Please find each line in the records below that contains the word "Task", and copy those lines.

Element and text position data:
==================================================

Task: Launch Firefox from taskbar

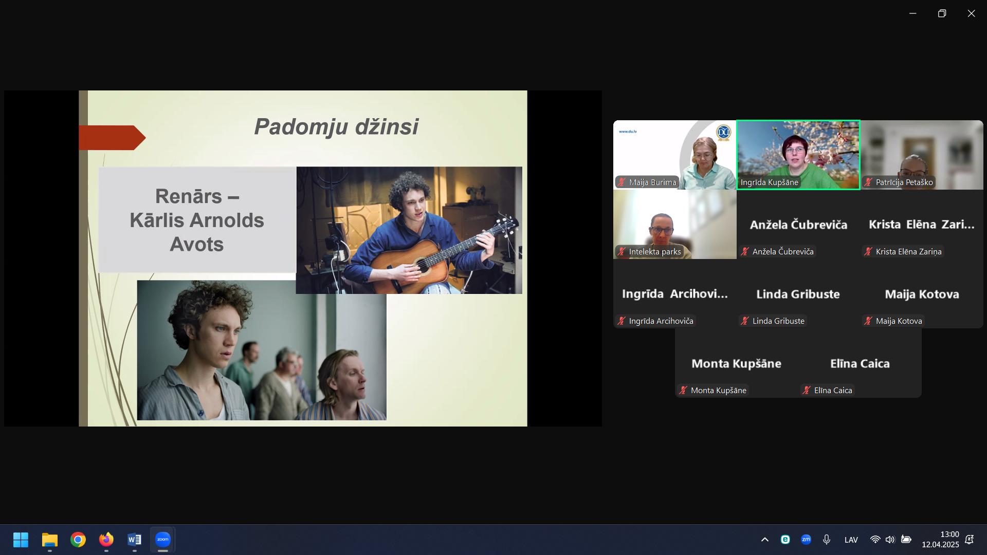Action: pos(106,540)
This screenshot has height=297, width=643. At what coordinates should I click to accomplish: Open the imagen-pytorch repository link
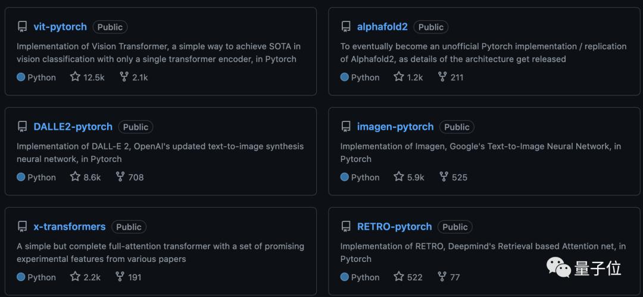coord(395,127)
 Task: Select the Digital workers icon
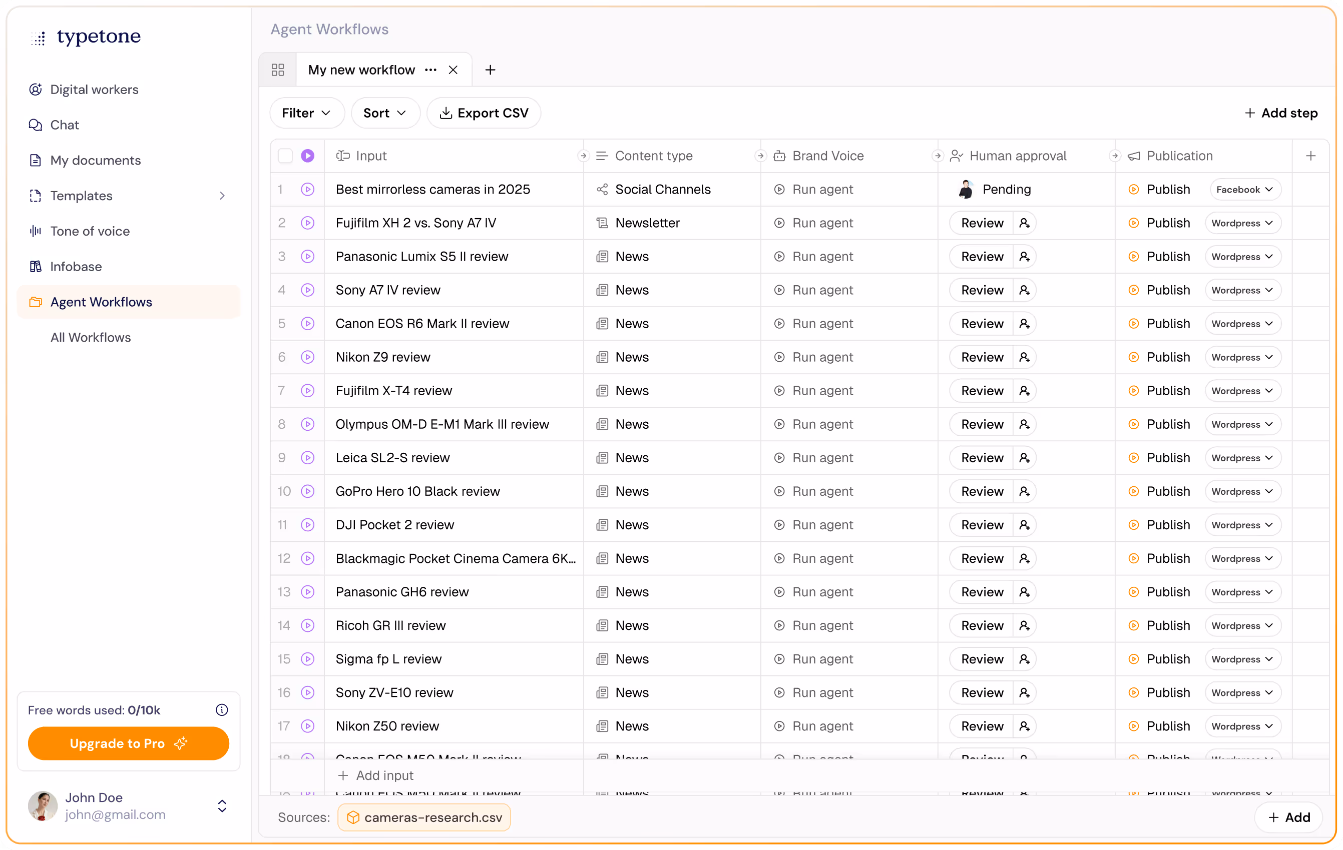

==================================================

Solved exercise:
Task: Launch Firefox from taskbar
 Task: Select the Digital workers icon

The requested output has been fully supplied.